Se propuso, así, un desafío a sí mismo, impuesto por él mismo, acto de voluntaria laceración que diese fe ante su conciencia de la buena voluntad que le animaba. Nada mejor que ver por última vez la esplendorosa totalidad de Venecia, las brillantes escamas de los canales, la sellada luz de las ventanas, las blancas fauces de mármol, los solitarios campos de piedra, el silencioso bronce de las puertas, el inmóvil incendio de las campanas, las playas de brea de los astilleros, las verdes alas del león, el libro vacío del apóstol, los ojos ciegos del santo: era un hombre de cuarenta años; calvo, de tez aceitunada, ojos verdes y bulbosos, triste sonrisa marcada por las líneas de la pobreza, el amor y el estudio… Una inmensa amargura le embargó. Felipe había tenido razón. La gracia no era inmediata ni gratuita: había que pagar, siempre, el precio de la historia: la delación de una bruja que negaría la eficiencia pragmática de la gracia, dijo entonces Felipe; la mutilación de los sueños que se prolongaban más allá de los calendarios, dijo hoy Ludovico.

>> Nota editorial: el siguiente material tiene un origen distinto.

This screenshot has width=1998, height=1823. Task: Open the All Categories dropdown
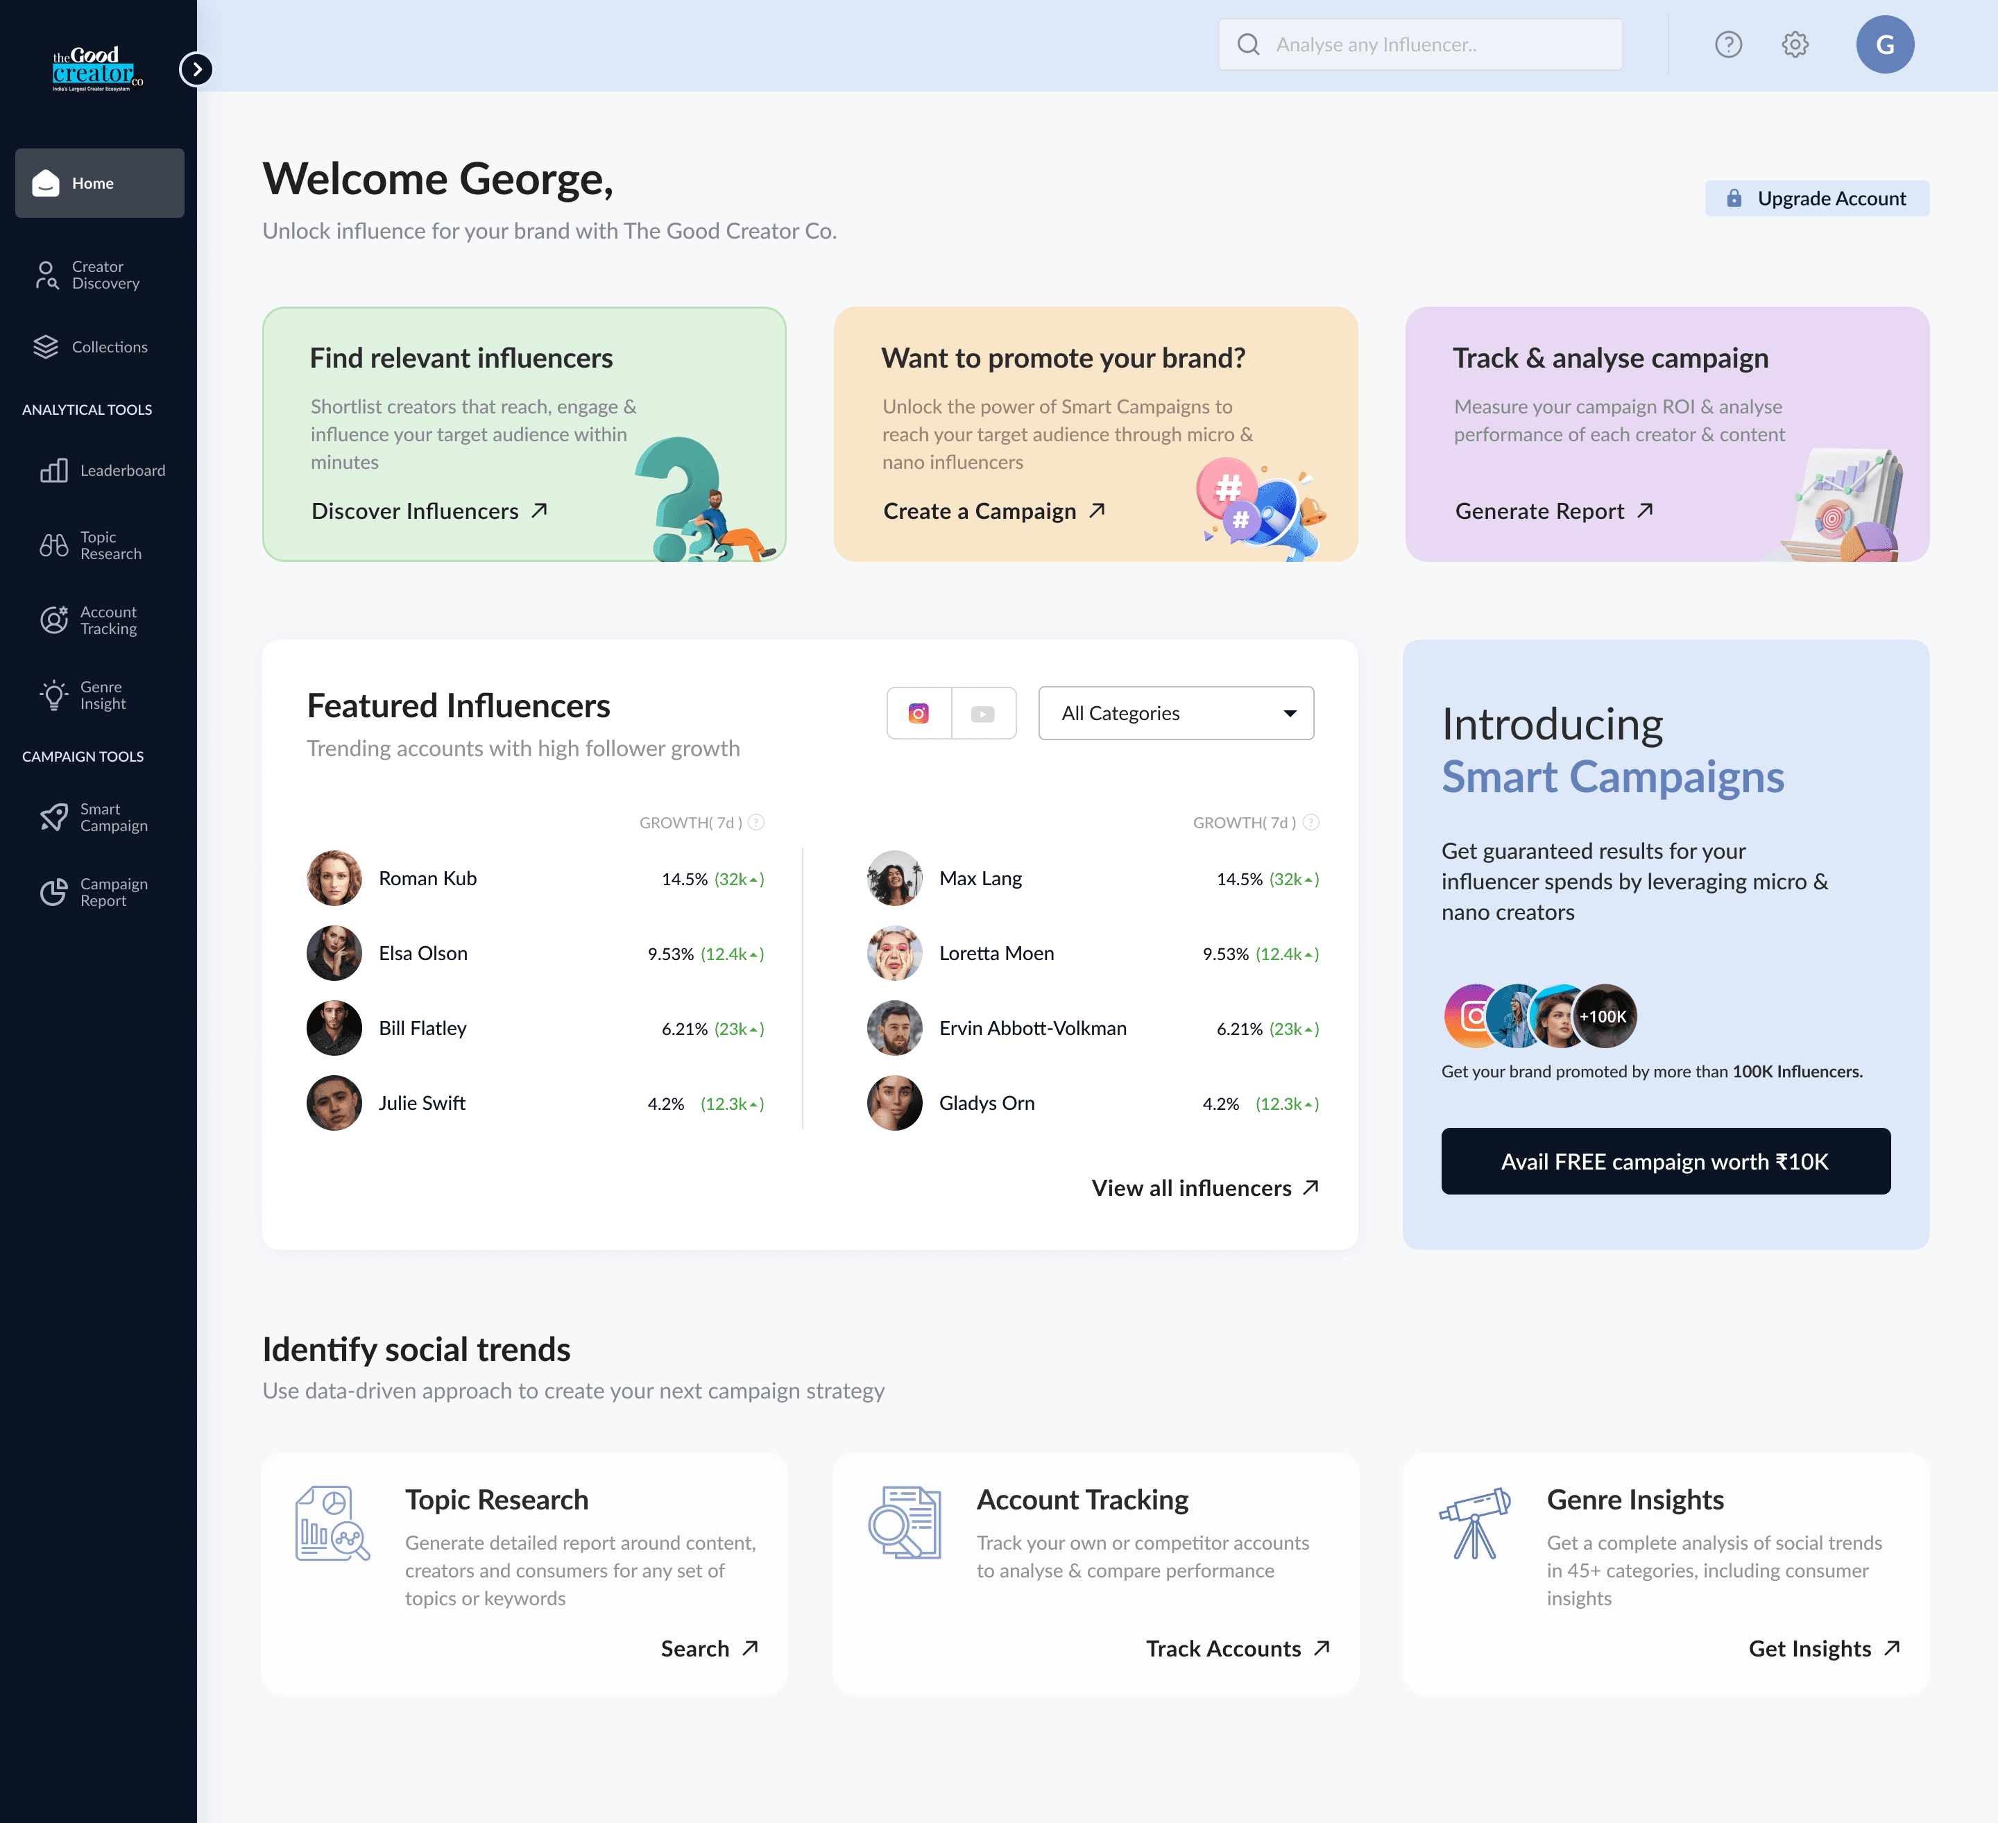tap(1175, 713)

No se arrancó los ojos. No los cerró siquiera. Simplemente, decidió no ver, nada, nunca más, ciego por voluntad, ciego él y dormidos sus hijos, hasta que los destinos de todos confluyesen y todos se reuniesen, por disímiles rutas, con diferentes propósitos, ante la presencia de Felipe: se cobrarían entonces sus empeños tanto la historia teñida por el sueño, como el sueño penetrado por la historia.

No miraría más. Se alejaban. Lejos, San Marco, San Ciorgio, la Carbonaria, la Giudecca; lejos, Torcello, Murano, Burano, San Lazzaro degli Armeni. Se quedaría con la imagen de la más bella de todas las ciudades que sus ojos peregrinos miraron. No huyeron a tiempo. Nadie huye a tiempo de Venecia. Venecia nos apresó en su propio sueño espectral. No vería más. No leería más. El sonador tiene otra vida: la vigilia. El ciego tiene otros ojos: la memoria.